■ **WORK TO COMPLETE**
Report every line of the records beneath this task that holds the string "menu".

━━━━━━━━━━━━━━━━━━━━

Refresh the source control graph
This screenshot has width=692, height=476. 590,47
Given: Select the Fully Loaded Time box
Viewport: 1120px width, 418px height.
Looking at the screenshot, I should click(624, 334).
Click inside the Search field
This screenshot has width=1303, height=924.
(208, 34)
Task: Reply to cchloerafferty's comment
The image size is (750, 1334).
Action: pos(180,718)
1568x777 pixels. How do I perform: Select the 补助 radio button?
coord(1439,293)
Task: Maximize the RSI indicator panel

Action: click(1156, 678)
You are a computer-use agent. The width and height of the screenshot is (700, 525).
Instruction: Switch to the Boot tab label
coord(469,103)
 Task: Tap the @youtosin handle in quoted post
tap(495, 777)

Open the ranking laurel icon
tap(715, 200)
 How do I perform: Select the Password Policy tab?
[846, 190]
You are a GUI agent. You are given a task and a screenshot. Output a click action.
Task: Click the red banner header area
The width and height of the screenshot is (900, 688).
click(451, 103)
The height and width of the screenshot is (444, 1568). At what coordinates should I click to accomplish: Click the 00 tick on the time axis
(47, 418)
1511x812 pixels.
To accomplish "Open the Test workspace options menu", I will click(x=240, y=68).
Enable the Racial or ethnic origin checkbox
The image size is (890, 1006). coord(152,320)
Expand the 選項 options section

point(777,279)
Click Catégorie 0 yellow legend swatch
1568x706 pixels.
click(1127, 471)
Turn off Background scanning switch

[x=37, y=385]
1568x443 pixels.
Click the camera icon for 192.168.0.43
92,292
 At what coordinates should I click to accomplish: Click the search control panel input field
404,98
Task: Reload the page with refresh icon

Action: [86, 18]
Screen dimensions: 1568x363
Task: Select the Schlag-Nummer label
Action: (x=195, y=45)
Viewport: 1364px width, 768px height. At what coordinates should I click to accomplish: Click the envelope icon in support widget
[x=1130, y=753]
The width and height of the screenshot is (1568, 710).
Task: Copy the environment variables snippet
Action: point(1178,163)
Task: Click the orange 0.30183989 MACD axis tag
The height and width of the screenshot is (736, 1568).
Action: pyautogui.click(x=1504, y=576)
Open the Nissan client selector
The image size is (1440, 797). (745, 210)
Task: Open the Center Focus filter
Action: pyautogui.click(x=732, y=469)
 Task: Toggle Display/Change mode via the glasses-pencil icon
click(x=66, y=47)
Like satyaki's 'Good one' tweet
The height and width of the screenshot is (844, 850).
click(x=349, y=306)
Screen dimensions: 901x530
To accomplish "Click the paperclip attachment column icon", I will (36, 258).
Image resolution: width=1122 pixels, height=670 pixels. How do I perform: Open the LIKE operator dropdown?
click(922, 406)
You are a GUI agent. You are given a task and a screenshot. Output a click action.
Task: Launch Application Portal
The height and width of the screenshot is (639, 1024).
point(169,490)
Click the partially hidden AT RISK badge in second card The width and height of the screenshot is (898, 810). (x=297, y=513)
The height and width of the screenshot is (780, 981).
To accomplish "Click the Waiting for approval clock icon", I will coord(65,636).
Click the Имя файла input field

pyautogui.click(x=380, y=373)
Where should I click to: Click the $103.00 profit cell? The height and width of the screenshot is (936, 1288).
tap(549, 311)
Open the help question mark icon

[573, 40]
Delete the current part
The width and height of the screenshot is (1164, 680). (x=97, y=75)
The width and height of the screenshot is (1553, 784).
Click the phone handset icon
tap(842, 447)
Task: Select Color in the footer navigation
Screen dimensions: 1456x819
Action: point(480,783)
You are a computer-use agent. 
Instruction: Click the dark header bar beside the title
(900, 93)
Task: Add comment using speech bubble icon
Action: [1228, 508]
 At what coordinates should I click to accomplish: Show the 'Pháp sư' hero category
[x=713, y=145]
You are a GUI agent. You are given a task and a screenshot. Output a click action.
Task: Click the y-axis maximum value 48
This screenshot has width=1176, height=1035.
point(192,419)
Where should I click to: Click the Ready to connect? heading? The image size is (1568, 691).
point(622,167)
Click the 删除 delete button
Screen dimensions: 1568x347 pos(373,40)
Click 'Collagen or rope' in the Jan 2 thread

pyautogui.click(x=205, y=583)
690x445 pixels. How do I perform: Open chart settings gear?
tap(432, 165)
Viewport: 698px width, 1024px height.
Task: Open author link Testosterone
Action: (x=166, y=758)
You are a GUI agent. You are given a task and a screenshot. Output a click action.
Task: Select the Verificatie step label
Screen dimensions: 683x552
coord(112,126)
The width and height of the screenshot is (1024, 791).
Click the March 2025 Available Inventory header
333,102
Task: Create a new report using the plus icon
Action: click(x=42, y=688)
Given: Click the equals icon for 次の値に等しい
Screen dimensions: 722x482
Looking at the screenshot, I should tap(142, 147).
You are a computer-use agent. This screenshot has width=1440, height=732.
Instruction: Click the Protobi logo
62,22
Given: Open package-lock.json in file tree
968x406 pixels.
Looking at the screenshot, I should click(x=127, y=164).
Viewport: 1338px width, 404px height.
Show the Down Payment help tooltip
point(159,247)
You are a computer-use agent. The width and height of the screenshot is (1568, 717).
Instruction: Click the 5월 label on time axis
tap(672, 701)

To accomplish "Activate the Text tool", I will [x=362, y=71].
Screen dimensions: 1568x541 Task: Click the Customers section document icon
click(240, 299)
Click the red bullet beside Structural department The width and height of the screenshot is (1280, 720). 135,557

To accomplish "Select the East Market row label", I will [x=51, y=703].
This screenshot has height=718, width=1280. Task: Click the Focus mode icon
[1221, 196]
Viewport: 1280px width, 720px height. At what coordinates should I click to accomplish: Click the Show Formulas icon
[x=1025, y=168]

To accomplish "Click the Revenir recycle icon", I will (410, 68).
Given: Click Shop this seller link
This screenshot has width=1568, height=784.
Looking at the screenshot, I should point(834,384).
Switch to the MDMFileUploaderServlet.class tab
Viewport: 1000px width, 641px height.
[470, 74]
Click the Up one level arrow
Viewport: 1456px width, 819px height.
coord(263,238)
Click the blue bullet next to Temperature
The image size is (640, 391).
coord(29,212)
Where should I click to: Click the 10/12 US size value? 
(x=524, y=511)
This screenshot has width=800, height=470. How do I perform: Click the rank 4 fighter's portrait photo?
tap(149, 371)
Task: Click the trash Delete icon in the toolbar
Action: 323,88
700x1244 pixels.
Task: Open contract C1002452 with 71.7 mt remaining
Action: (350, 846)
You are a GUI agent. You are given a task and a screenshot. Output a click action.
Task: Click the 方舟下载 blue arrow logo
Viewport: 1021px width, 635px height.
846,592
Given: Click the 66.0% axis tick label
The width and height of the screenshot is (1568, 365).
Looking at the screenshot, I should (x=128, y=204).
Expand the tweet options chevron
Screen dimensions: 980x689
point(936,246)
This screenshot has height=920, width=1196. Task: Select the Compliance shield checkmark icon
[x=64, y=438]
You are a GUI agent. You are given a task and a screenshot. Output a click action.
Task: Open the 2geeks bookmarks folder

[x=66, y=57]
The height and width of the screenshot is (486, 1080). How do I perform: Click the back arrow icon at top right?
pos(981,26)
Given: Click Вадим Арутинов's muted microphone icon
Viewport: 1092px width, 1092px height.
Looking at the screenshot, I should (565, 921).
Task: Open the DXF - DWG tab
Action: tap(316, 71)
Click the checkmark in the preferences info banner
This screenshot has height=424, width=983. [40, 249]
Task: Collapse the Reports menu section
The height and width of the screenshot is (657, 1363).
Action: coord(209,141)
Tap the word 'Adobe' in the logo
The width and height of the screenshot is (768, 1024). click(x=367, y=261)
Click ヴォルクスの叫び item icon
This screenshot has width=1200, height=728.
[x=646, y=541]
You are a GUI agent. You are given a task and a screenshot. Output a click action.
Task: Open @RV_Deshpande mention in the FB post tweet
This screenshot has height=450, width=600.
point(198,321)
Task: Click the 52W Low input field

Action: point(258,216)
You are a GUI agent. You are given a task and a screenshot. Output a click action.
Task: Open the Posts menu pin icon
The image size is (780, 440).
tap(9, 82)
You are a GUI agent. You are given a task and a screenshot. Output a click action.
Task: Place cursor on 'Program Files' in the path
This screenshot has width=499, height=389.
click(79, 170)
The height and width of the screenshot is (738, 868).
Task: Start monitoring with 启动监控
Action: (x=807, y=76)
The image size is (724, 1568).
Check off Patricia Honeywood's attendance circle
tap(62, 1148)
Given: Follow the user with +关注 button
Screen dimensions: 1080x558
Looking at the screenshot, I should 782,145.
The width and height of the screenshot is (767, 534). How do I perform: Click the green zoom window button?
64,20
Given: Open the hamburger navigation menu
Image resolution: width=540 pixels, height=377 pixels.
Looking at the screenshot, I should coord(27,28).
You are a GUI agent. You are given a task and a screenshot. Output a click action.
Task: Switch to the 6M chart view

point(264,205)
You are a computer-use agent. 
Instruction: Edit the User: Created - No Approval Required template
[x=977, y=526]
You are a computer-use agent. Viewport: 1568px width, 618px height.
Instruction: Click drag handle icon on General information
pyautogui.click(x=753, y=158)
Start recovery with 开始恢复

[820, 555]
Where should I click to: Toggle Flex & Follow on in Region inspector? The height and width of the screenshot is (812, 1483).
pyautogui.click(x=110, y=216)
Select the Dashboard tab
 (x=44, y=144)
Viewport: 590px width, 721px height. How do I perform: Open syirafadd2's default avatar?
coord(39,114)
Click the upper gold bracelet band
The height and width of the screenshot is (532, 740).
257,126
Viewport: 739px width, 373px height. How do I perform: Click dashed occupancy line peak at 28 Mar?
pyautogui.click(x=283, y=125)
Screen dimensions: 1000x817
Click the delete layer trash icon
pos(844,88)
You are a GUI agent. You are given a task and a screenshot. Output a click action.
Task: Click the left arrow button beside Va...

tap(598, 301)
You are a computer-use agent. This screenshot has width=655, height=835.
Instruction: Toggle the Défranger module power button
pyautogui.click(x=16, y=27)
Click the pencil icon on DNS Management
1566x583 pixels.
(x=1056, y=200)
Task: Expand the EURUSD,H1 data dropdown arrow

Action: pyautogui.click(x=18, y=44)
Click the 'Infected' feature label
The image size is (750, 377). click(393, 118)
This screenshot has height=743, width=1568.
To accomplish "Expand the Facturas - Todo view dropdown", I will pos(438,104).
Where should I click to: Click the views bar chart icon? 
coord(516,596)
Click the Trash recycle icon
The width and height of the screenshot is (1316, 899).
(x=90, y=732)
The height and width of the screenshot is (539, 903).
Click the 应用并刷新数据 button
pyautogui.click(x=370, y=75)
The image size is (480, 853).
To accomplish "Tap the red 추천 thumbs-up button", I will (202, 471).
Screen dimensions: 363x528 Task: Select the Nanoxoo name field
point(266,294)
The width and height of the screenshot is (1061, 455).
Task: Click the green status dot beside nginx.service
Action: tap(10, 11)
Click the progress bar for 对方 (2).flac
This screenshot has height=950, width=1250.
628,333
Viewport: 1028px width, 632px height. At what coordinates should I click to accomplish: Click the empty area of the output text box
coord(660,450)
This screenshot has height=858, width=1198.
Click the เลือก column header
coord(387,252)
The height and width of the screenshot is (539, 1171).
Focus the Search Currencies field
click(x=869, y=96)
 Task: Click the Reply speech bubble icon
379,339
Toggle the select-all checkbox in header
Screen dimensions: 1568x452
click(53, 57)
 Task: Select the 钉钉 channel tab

━━━━━━━━━━━━━━━━━━━━

■ **WRITTEN SOLUTION**
To accomplish "Open the Test workspace options menu", I will click(x=240, y=68).
Task: Collapse the Reports menu section
Task: Open the Posts menu pin icon
Given: Open the hamburger navigation menu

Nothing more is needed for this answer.